• Items listed in a dataset:
☆ ☆ ☆

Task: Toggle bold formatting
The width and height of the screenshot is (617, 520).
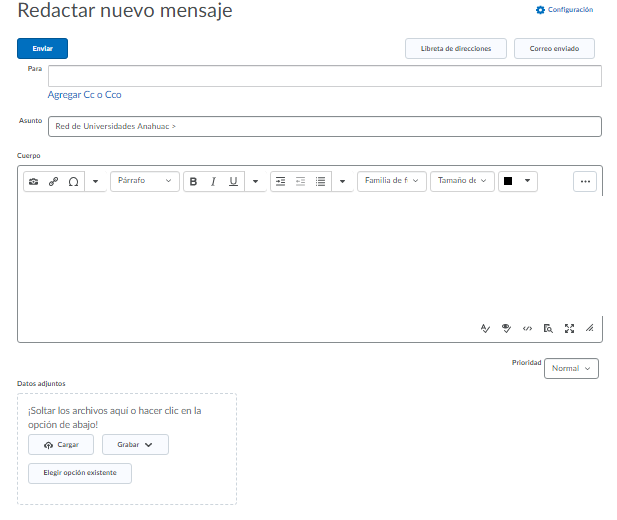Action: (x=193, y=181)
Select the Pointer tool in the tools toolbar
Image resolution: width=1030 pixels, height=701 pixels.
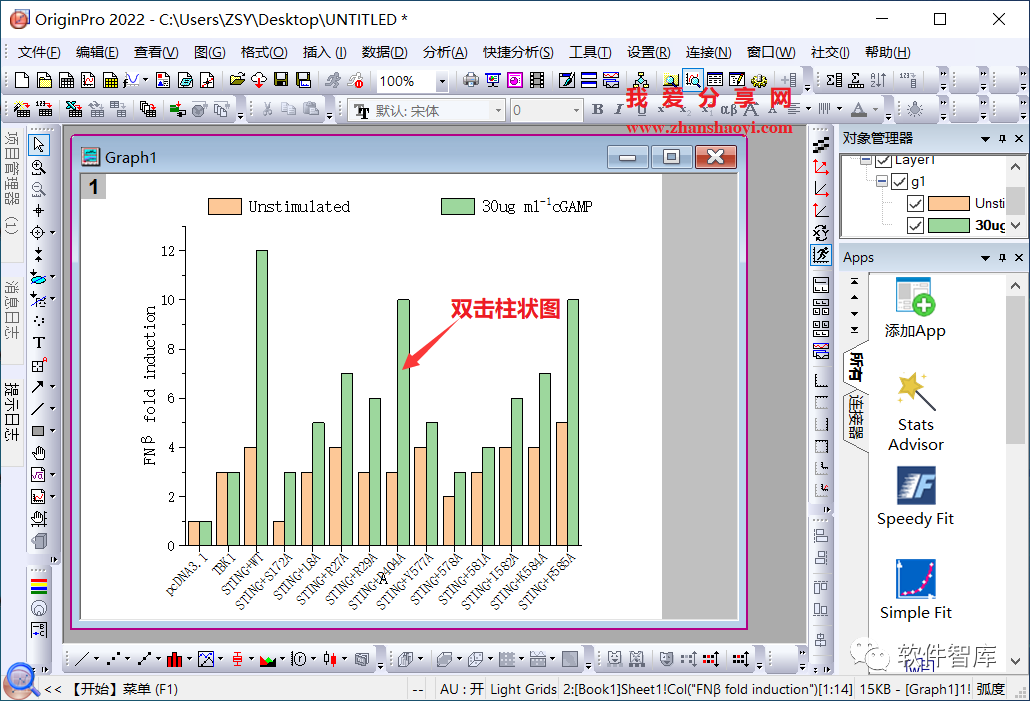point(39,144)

☆ ☆ ☆

All lines from the one containing "Image resolution: width=1030" through the final line of the records are to be retyped exactly; no other lines and no pictures are to be included.

• Solution to this problem:
Image resolution: width=1030 pixels, height=701 pixels.
point(39,144)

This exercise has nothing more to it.